As broadcast TV evolved, 'cable TV' was also starting out. Cable was better not only because physical transmission of content (via the cable) was more reliable and had better bandwidth, but also because it allowed viewers to watch multiple shows, and not be restricted to one broadcast. As far as I know, this was the first example of bundling different cable providers' TV programs.

Content exploded.

From just news to talk shows, we moved to niches, cooking, music videos, anime, non-fiction, and other interesting creative genres. This was the age of HBO, Nickelodeon, Discovery, MTV, and Fox News.
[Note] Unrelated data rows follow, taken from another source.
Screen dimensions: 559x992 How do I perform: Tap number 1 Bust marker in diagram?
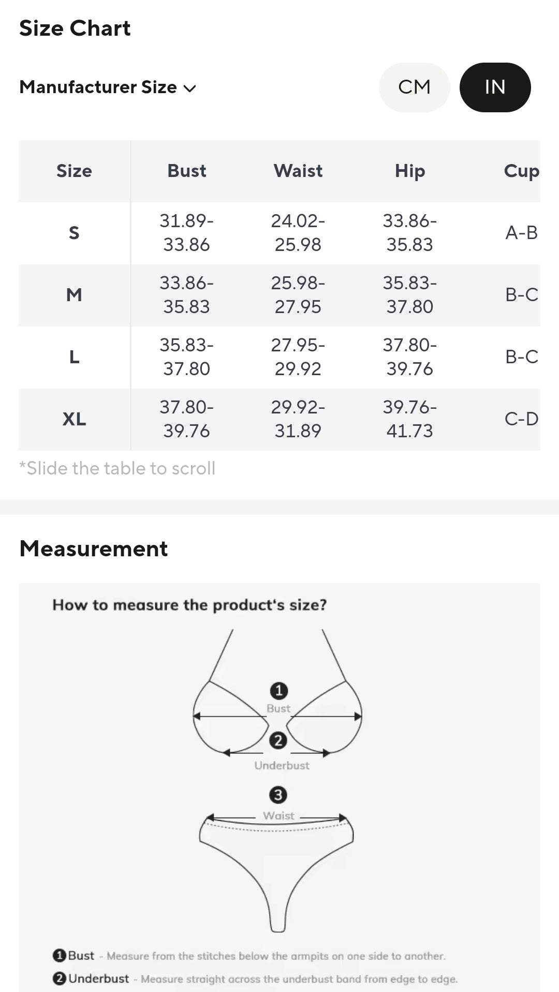coord(278,690)
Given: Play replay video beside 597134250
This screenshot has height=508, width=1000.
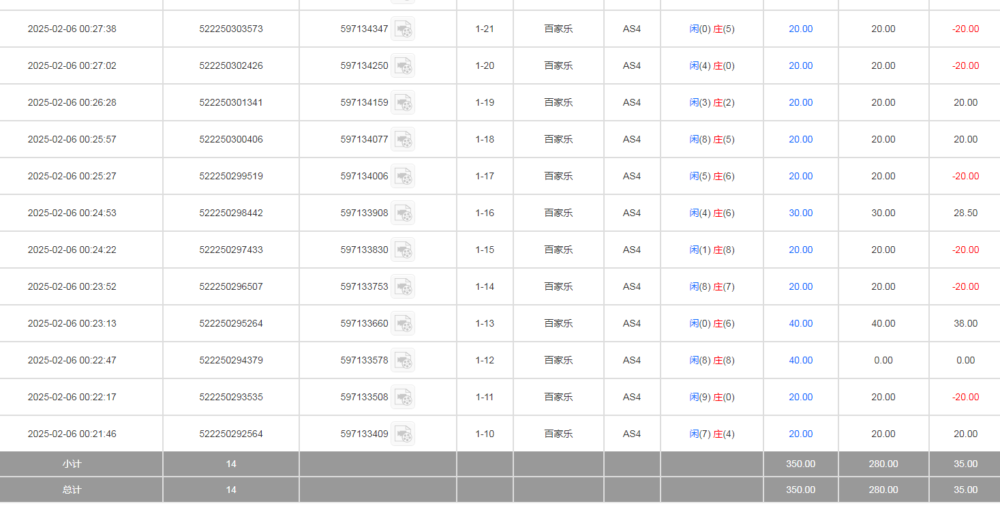Looking at the screenshot, I should coord(403,65).
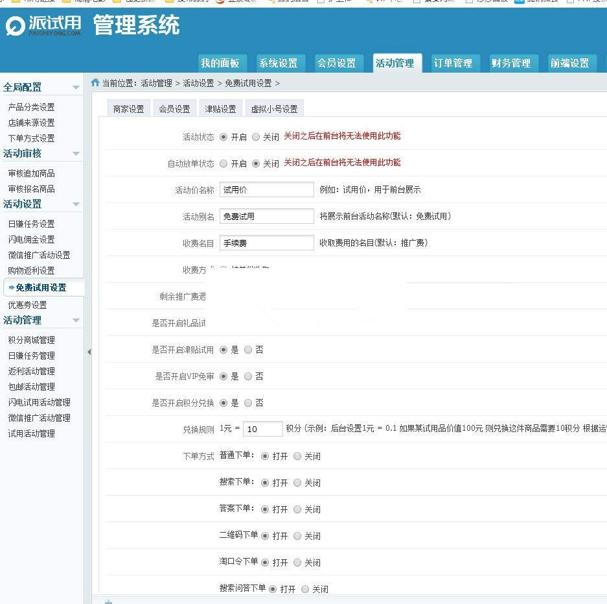Image resolution: width=607 pixels, height=604 pixels.
Task: Switch to the 虚拟小号设置 tab
Action: [x=274, y=109]
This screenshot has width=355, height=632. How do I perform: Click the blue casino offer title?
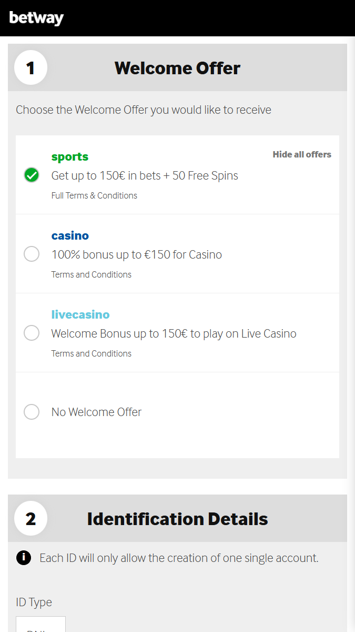coord(70,235)
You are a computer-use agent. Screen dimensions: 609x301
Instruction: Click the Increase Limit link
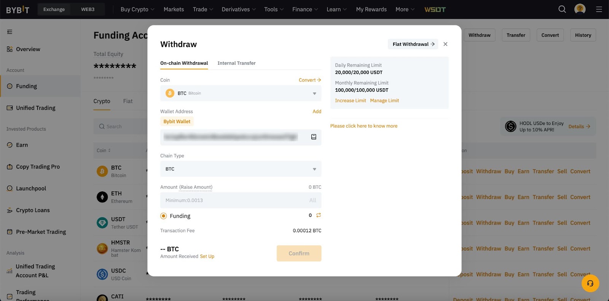tap(350, 101)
The TV craze was only settling in as the Internet was taking off. By the 1970s, ARPANET was growing fast, starting from 15 nodes to 200 nodes. By the 1990s, the Tim Berners Lee had invented the world-wide-web, which suddenly supported the massive commercialization and mass availability of the Internet.

The Information Age

With the exploding usage internationally, the Internet was catching pace and snowballing into something larger. By 2005, we had the ability to stream videos directly over the Internet: YouTube had entered the game.

That videos could now be streamed directly from the Internet was a big moment in technology's evolution. No longer did you require a broadcasting station; no longer were you impacted by the bandwidth limitations of cable TV; no longer did you require a satellite and a set-top box to watch a video. Of course, YouTube still had a long way to go — bandwidth was poor and we had Jawed Karim talking of elephants' long trunks.

       The First Video On YouTube (April 24, 2005) 

But the platform witnessed success soon enough, when Nike dropped a video of Ronaldinho getting his boots. This video amassed 1 million views and validated the potential of video. Sequoia jumped in with $3.5 million in November of 2005, investing another $8 million in 2006 with Artis Capital. Google bought the platform a year later, calling it "the next step in the evolution of the Internet."

On a tangent, you can have a look at the evolution of YouTube, Netflix, Google, and other websites here.

This was the beginning of the information age.

The Internet had disintermediated the distribution of information once again, effectively overriding 'limited shelf space' of CDs and physical stores. (Netflix was still offering DVD rentals for a monthly price.)

In an article in The Guardian, Tim Wu describes the information age. From the article:

The attention merchant’s basic modus operandi: “draw attention with apparently free stuff and then resell it”, a business model that is still alive and prospering on the contemporary internet.